While many people think of Italian cuisine when thinking of pasta, the origins of this delightful food can actually be traced in… ancient Asia. And nobody has ever been able to tell who exactly invented it. Or where exactly. Or when exactly.
Pasta in Italy – From the noodle to the fresh and dried
While yes, pasta is a staple food in Italian cooking today, and there’s not a single Italian immigrant who has not introduced it to local communities around the world in a variety of ways, it is sure to say pasta was not invented in Italy.
Another thing sure-to-say is that no, Marco Polo did not introduce pasta to Italians.
A lot of the information circulating online is misleading, including the presence of pasta in Italy.

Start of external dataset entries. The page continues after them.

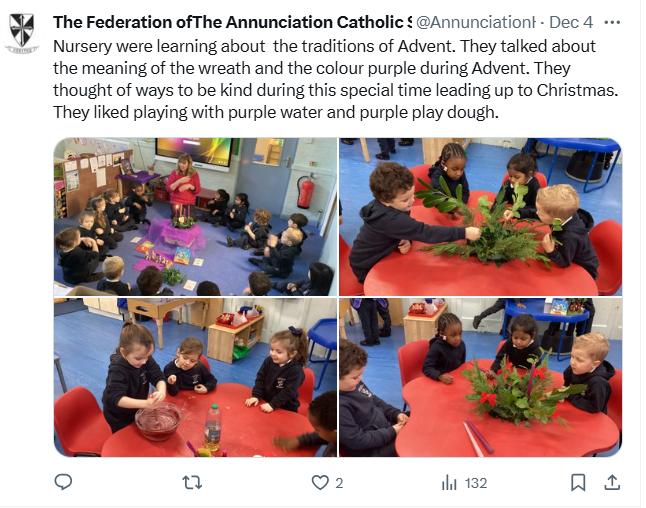Open the three-dot more options menu
The width and height of the screenshot is (646, 508).
point(612,22)
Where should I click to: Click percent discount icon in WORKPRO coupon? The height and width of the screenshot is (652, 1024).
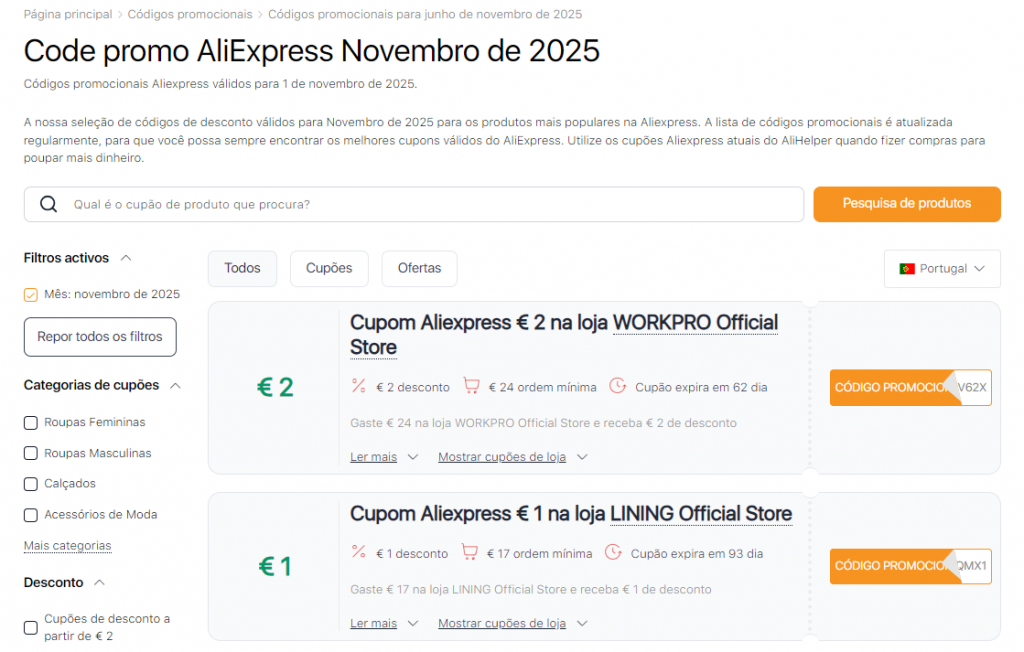pyautogui.click(x=359, y=386)
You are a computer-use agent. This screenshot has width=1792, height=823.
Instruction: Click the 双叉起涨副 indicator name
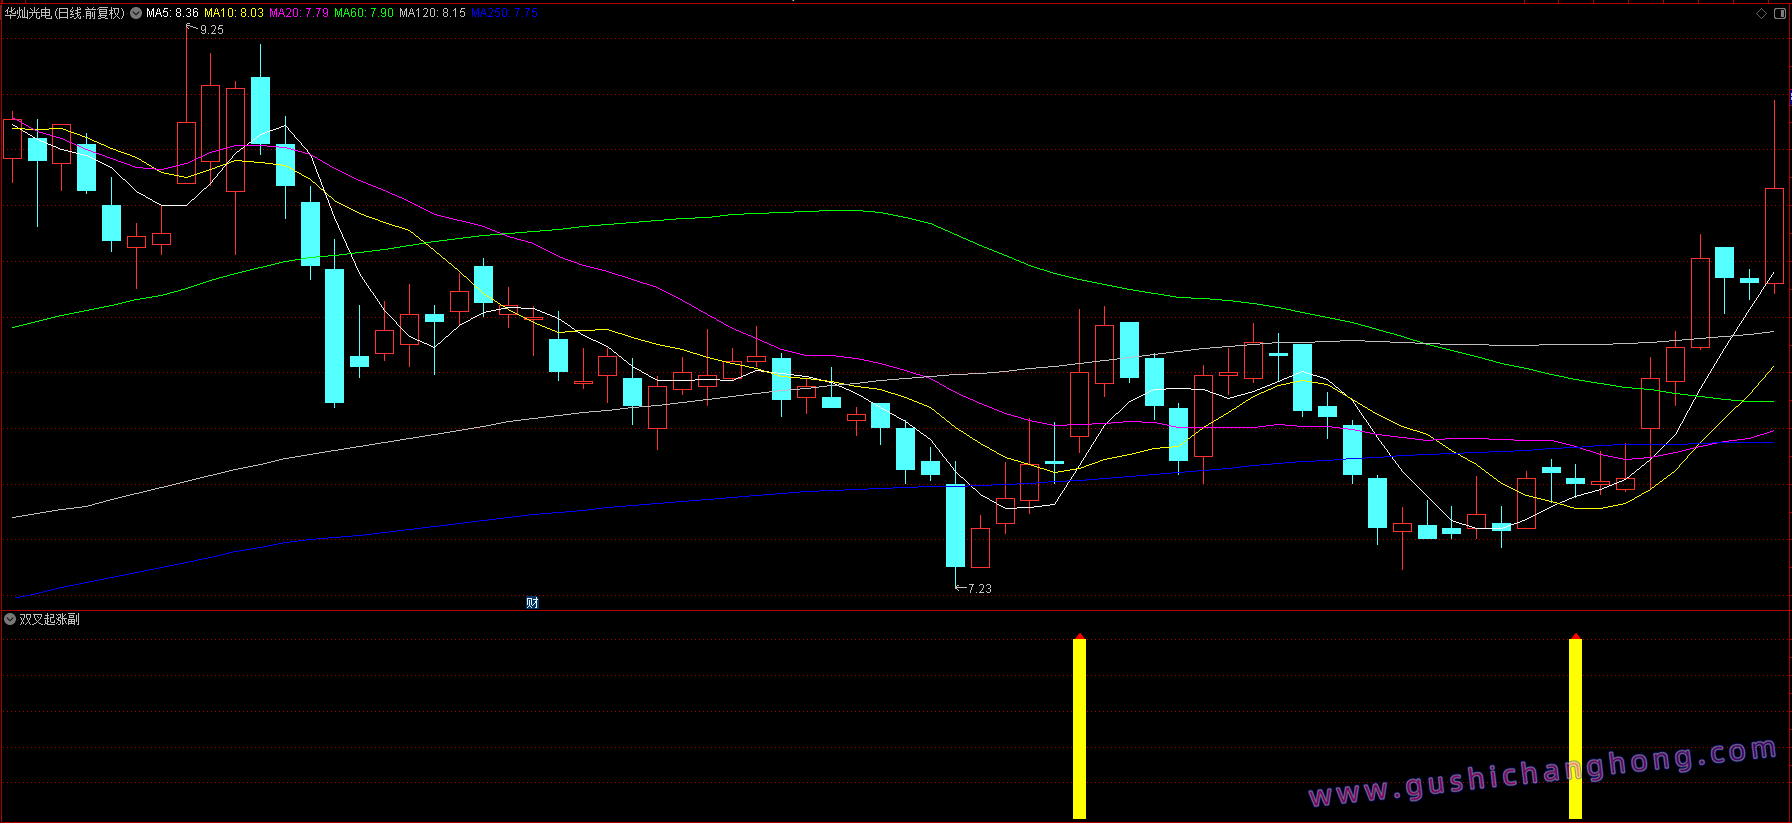pyautogui.click(x=50, y=619)
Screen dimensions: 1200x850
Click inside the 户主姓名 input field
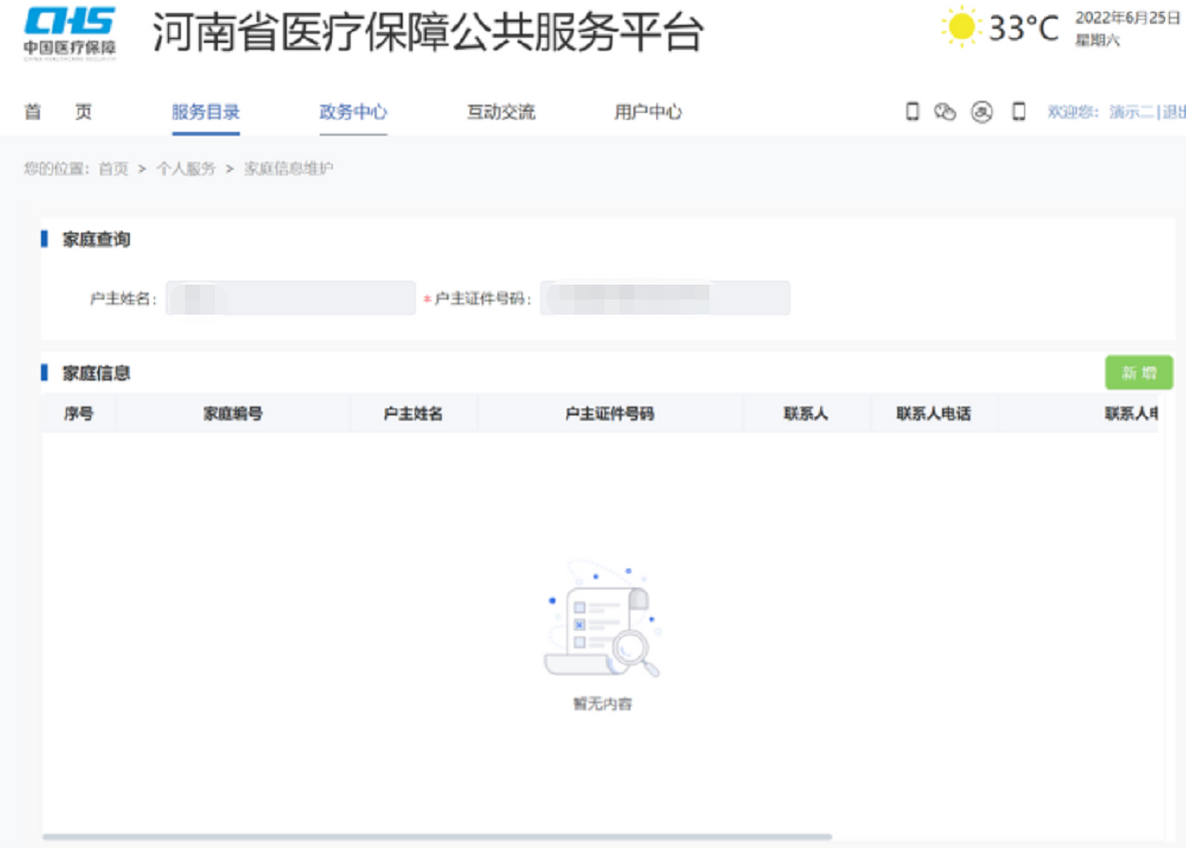(290, 298)
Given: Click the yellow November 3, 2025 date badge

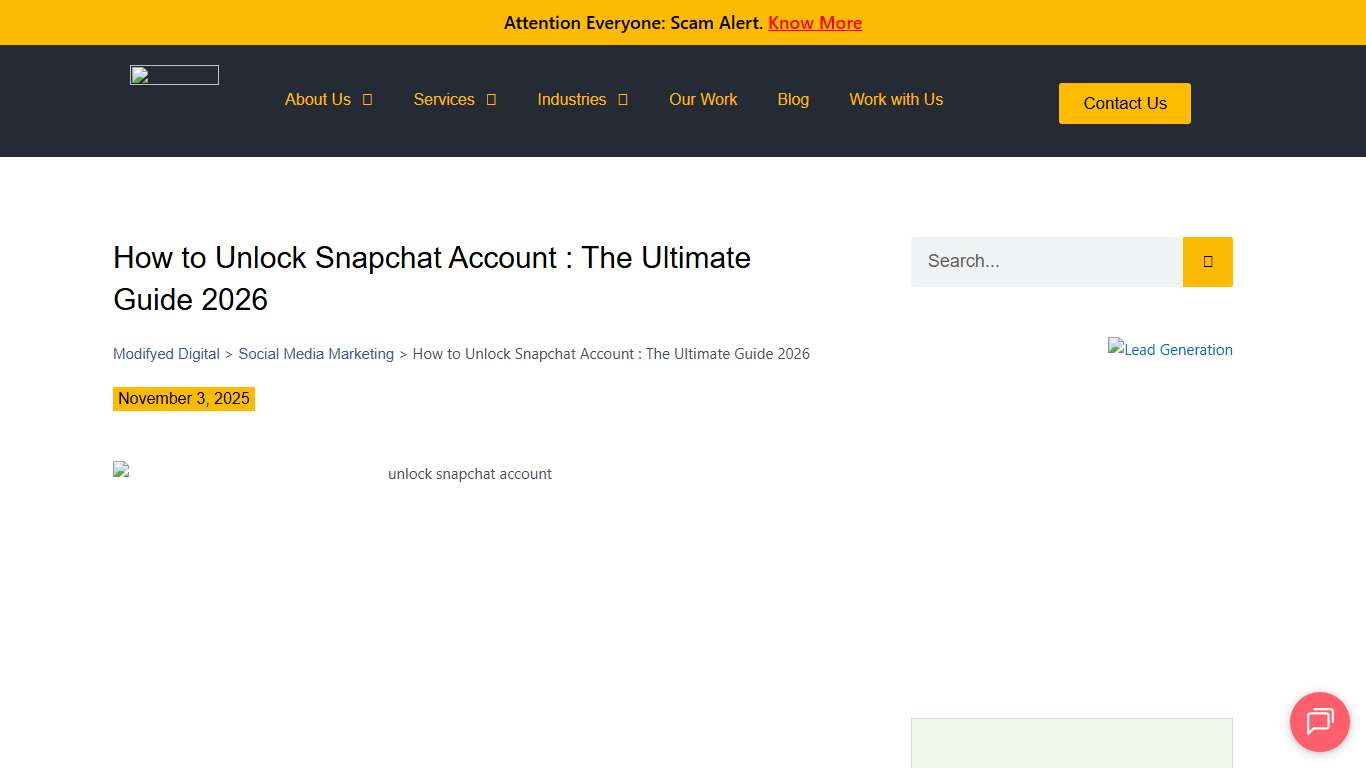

Pasta existed in Italy long before Marco Polo began his explorations into China.
The Etruscans and the Romans ate a type of pasta called “lagane,” which was more of a noodle, but still made from the same ingredient that is used to make pasta today: wheat durum. The difference between this noodle and modern pasta is that the first was not boiled. It was baked in the oven.
Dried pasta became extremely popular with the Italians around the 1400s, but it was only in the nineteenth century that people integrated it as a quintessential element in Italian cooking. That happened when tomatoes were introduced to pasta. And the rest is history…
Where pasta really originates. Or does it?
No one seems to be able to tell for sure where exactly or when pasta originates. There are many theories regarding the origin of it, but it is generally accepted that modern pasta comes from ancient Asia.
According to archeologists, people in central Asia were producing noodles thousands of years ago. There is strong evidence to suggest this. In 2005, archaeologists found millet noodles 4000-years old in China, which not only proves where noodles originate but since noodles are the first type of pasta known to man, also where pasta comes from.
Southeast Asians learned about noodles from the Chinese, but the food has been consumed across the continent in so many other parts. Indians have this desert called Seviyan Kheer, which is a sweet pudding made with milk and vermicelli.
In Sri Lanka, people make flattened cakes called Idiyappam or string hoppers using rice flour which is cooked for a short amount of time in boiling water. Idiyappam is widely consumed as breakfast food all throughout South India.
From China, pasta may have reached Europe with the nomadic Arabs, although there are uncertainties and theories regarding this too. What is known for sure is that durum wheat pasta was first produced in the Mediterranean when people discovered that durum wheat makes it last indefinitely.
America discovered pasta when the early Spanish settlers brought it into the country. US President Jefferson was so impressed with the macaroni he ate in Paris that he brought two cases back home and every time he ran out of pasta, he would send for more. The food has found its place in American cuisine ever since.